I was raised Catholic, keeping in the majority of most Italian-American families. I attended catholic school for a few years then transferred to public school in Green.  My parents put me and my brother in Sunday school, which I hated going to.  Even from an early age, I deeply appreciated my weekends, including the extra sleep I got, and despised waking up early.  My mom and dad felt like they were enriching me and my brother’s lives by giving us some religious education, but really looking back on it, I don’t feel like it made any impression on who I am today.  We went to church throughout my school career, elementary, middle and high school.  We weren’t one those families that went to church picnics, church bingo night or church potluck night; we weren’t part of that hyped up religious social net.  But the one thing I began to resent more and more during the 1.5 hour church session, was how the preacher never neglected to point out that, the people who lacked religion also lacked structure, happiness, morality and direction in their lives. He insinuated that a life without religion was an empty one, a lost one.  How so? I wondered.  How am I lost if I don’t have religion?  How do I lack morals if I don’t have a religion?  These things had increasingly less meaning in my mind.  I would sit there in the pew, look around at my fellow patrons repeating after the preacher, sitting, standing, repeating this zombie-like movement about a dozen times after each prayer was read.  I couldn’t help but think, you people are robots, holy crap (yes, pun intended).

If the suggested outcome of church was to leave there feeling more fulfilled, it didn’t do it for me.  I left there feeling more confused and analytical more than anything…thinking about what the hell that preacher meant when he suggested people like me, of a more agnostic nature, lead an empty, unhappy, misguided life because of a lack of religion, also with no moral compass.  Suggesting that people without a religion lacked a moral compass sounded like complete bullshit to me.  The preacher drew Jesus as the people’s conscience, and as following good Christian values, you had to conduct your life as so.  If you didn’t you were that much further away from eternity.  Church sometimes came off like an interrogation session.  Did you pray today?  Did you ask for forgiveness today?  Did you attend church this week?  Did you make time for God in some way, shape or form? These were the questions the preacher would ask.  And of course, I sat there in the pew, staring off into the stained glass window, distracted by the saturation of colors and wondered, what if I didn’t do any of these things? Why do I have to do these things? Who are you?

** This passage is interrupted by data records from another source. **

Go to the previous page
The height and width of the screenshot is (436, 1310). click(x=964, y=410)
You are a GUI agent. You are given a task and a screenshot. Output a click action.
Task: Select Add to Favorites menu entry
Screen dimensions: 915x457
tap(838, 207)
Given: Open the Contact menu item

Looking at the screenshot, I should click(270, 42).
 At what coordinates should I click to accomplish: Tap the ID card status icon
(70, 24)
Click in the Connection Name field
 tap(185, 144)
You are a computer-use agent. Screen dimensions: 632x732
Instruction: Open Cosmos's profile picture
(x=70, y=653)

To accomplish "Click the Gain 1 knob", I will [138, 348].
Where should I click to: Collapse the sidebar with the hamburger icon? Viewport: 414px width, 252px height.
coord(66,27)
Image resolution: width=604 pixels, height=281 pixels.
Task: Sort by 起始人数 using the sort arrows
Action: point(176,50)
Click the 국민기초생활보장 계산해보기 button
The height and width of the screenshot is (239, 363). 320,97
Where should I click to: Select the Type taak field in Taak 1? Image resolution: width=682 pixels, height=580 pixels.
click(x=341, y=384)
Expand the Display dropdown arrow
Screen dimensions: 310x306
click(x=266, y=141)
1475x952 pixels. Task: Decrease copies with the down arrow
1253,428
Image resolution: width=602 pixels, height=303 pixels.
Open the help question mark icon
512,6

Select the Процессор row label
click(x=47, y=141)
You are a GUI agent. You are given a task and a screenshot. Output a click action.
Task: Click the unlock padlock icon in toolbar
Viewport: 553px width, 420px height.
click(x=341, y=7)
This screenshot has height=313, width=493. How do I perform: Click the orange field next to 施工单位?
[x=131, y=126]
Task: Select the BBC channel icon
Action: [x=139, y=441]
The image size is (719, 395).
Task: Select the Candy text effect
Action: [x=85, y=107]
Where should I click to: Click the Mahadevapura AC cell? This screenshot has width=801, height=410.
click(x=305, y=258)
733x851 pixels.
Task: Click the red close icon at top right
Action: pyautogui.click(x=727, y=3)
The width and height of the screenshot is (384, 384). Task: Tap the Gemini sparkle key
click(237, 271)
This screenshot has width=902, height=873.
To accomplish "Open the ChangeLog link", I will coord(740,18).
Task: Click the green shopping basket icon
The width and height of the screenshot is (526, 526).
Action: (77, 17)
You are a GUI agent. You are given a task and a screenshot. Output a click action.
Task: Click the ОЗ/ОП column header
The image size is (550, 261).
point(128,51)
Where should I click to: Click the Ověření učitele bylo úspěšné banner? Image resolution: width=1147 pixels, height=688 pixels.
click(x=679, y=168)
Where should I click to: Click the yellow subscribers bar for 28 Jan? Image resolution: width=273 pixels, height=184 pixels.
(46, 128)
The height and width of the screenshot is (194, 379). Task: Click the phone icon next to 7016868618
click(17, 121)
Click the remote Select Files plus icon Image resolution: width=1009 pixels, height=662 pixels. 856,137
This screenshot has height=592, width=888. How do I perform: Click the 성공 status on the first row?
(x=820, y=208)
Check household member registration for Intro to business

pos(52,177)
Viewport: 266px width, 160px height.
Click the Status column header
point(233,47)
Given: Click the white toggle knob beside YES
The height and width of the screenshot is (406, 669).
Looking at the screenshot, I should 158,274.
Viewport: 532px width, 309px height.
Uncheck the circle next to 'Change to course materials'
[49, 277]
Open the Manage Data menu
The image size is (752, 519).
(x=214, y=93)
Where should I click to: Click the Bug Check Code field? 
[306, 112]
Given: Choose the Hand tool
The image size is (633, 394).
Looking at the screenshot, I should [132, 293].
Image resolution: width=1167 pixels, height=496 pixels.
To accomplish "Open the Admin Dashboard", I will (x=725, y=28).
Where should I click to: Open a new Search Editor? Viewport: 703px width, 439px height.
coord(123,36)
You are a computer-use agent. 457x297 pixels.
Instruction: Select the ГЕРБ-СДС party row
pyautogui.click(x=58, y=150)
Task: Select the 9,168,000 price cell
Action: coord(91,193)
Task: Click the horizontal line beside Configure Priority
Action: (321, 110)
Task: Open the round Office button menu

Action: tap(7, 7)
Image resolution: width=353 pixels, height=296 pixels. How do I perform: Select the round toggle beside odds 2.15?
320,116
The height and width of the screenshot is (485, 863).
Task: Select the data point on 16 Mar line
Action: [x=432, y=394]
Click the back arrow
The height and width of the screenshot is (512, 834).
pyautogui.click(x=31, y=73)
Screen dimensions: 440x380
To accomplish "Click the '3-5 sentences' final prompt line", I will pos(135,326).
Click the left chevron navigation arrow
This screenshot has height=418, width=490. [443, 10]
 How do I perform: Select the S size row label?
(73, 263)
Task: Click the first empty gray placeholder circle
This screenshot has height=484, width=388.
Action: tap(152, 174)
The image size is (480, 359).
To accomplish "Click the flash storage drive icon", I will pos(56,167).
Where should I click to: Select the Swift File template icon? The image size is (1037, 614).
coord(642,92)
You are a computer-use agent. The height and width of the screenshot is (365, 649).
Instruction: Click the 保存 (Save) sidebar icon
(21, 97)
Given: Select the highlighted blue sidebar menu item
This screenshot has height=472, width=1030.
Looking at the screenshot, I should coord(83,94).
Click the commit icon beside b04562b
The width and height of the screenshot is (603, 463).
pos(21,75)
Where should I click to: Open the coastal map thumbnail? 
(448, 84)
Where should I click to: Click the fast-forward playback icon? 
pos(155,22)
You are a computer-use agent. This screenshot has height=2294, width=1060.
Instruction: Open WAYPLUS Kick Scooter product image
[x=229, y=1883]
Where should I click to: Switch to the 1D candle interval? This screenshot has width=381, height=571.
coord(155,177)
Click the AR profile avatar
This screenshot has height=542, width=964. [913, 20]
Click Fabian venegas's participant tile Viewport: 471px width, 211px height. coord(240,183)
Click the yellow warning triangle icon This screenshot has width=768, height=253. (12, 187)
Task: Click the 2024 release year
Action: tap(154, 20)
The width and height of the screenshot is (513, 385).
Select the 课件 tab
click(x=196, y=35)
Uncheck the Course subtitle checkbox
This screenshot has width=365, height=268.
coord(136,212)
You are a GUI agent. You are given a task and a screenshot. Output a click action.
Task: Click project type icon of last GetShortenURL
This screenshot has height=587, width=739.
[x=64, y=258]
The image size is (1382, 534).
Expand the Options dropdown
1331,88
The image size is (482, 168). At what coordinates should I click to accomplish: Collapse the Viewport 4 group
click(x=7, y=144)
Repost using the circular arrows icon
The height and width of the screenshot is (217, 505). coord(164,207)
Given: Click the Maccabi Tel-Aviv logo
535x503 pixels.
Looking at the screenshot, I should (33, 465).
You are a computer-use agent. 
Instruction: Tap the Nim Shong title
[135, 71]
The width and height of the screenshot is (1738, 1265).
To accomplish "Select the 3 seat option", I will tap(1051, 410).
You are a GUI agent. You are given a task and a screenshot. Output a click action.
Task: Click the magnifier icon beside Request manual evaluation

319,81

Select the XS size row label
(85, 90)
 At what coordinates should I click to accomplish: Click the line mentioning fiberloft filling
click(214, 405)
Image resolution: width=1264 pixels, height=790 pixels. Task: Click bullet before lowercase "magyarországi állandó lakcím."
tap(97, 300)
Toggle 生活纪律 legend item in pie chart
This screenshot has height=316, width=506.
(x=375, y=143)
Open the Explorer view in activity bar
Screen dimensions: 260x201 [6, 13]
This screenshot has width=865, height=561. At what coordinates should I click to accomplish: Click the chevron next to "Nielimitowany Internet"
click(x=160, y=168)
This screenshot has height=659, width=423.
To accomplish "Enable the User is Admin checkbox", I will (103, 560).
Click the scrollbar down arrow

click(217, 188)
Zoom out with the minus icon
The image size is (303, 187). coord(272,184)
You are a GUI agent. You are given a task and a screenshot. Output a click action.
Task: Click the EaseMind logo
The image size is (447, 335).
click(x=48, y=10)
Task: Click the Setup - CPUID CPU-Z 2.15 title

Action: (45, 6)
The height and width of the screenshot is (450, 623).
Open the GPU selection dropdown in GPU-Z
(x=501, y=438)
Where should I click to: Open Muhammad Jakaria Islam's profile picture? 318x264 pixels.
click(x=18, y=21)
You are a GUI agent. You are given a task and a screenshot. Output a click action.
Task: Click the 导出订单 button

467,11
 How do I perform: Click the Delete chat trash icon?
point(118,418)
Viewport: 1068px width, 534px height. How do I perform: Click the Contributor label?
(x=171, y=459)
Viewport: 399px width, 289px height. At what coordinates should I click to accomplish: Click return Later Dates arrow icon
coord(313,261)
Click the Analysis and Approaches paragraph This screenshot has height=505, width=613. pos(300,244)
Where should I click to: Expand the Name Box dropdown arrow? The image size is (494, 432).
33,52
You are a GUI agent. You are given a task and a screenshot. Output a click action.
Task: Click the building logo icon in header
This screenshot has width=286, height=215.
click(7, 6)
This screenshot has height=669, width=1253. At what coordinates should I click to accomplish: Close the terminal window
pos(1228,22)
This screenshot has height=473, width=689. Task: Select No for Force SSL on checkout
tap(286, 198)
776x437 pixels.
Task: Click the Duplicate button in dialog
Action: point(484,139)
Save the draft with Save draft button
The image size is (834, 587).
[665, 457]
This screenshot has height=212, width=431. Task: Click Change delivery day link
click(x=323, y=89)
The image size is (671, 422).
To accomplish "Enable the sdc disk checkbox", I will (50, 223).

When I moved out of my dad’s house and into my first apartment, that’s when I started to deepen my sense of individuality.  He would ask me how my week went and if I had gone to church, my reply was always no.  Not because I was some kind of atheist or brainwashed by a cult, but because I just couldn’t get into the idea of organized religion.  It didn’t work for me.  I couldn’t understand having to go to an establishment with a large group of people, singing hymns, praying, sitting, standing, taking communion and making monetary donations. I felt like if I believed in some higher power, why couldn’t I do it on my own time, in my own way.  Why did I have to boast my worship to other people in a public establishment such as a church?  And most of all, how did I lack morals if I didn’t have the lord in my life?  I know right from wrong, and I can have integrity in my actions and carry on good deeds willfully in life, without doing it for the lord…I have my own conscience and my own sense of worth, I don’t have to prove my actions to some religious board of trustees.  How about I have my own moral compass.  The place I where I choose to worship, is the earth.  The songs I sing, are the songs that reflect different chapters of my life….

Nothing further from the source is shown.